(Records about finding things on screens)
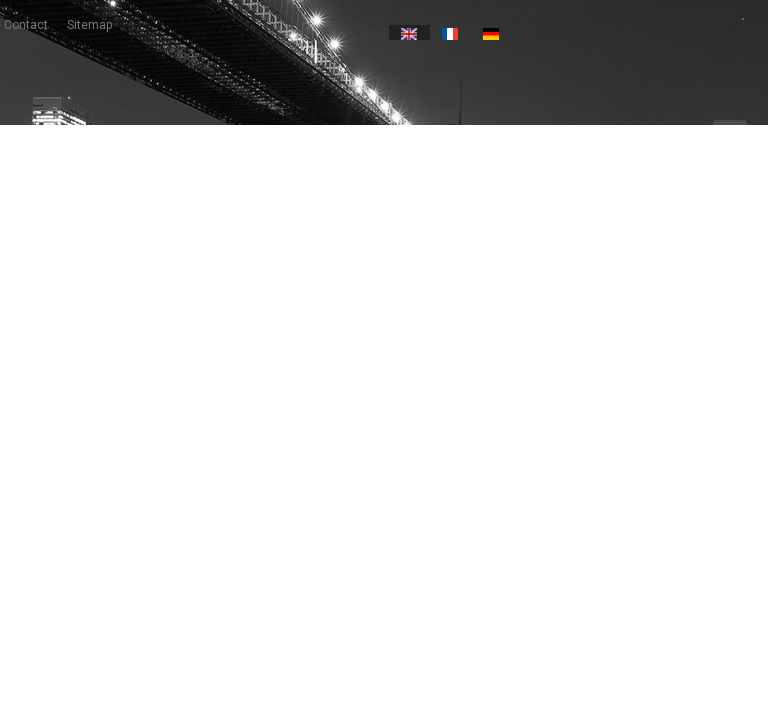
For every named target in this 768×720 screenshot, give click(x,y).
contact (26, 25)
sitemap (89, 25)
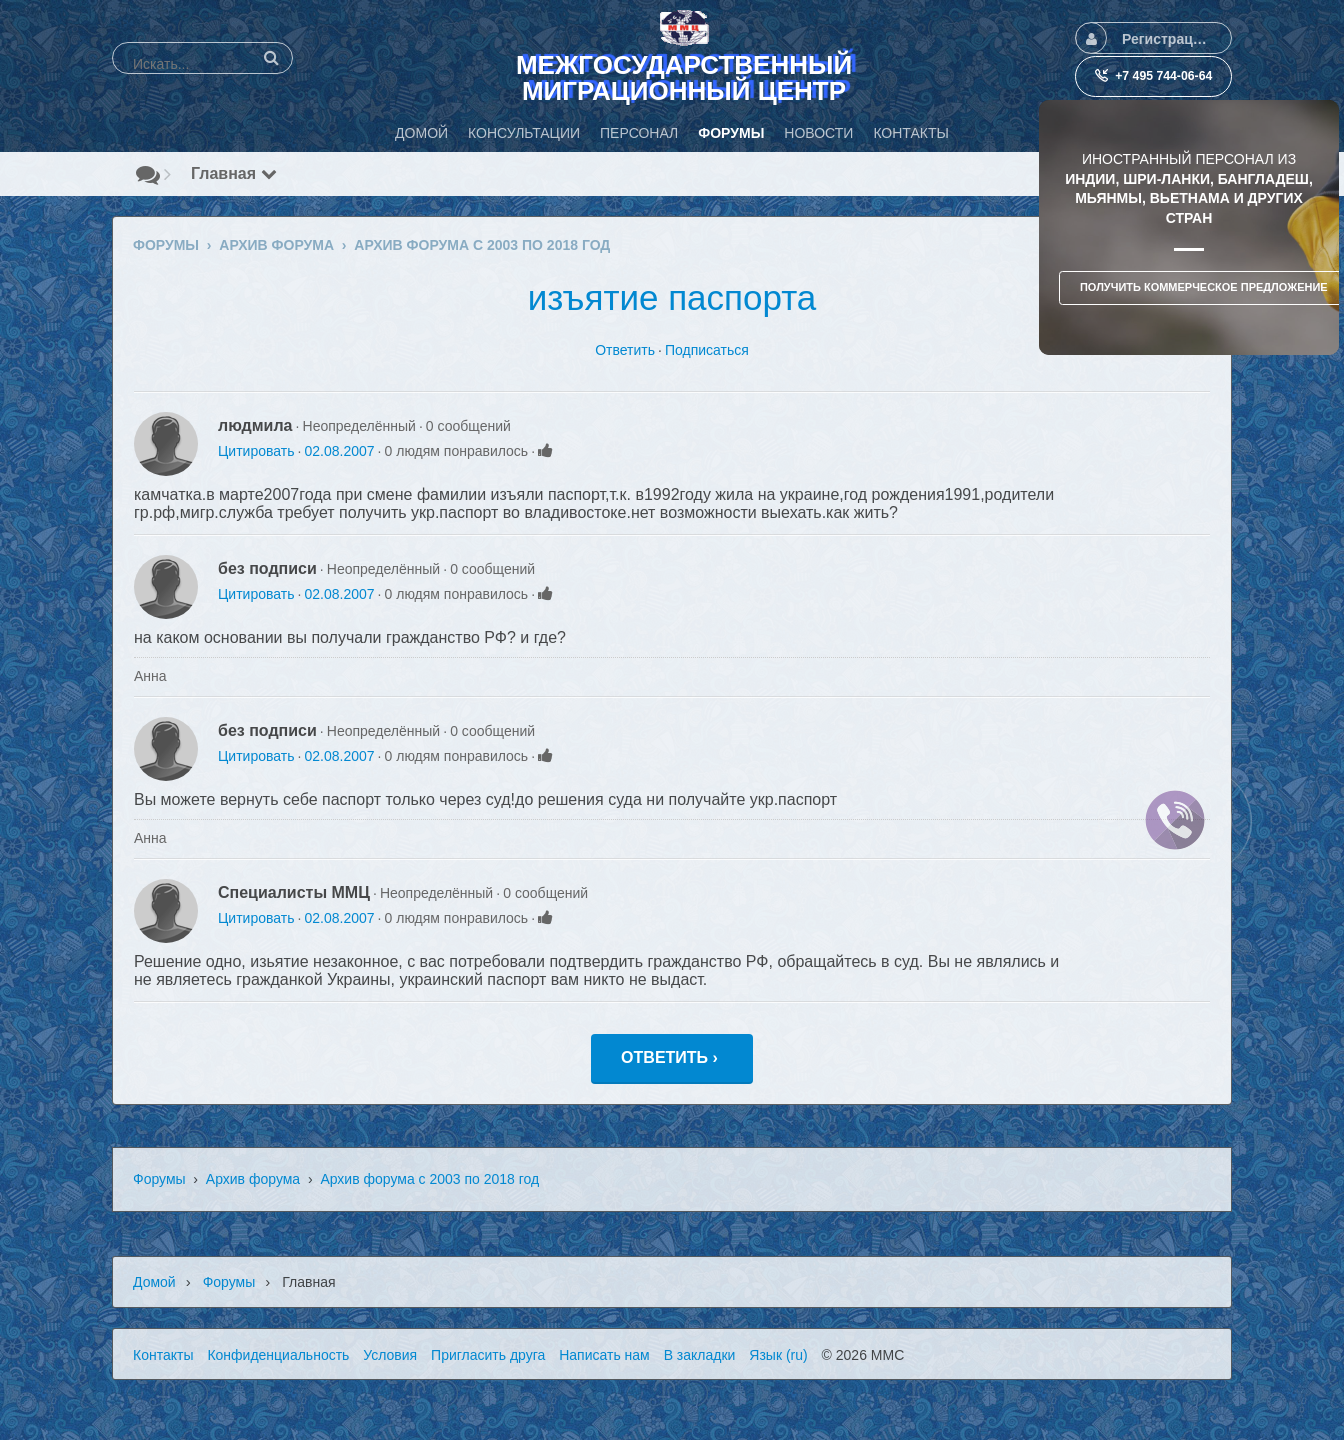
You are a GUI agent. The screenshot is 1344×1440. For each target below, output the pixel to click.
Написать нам (604, 1355)
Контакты (163, 1355)
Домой (154, 1282)
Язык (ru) (778, 1355)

### What is needed
Pick out each line above that contains the word "screenshot", treating uppercase and lowercase as different.

### Answer to the problem
For every named target in this 768×720 screenshot, give click(x,y).
You are a GUI agent. The screenshot is 1344×1440. For each target below, output the pixel to click.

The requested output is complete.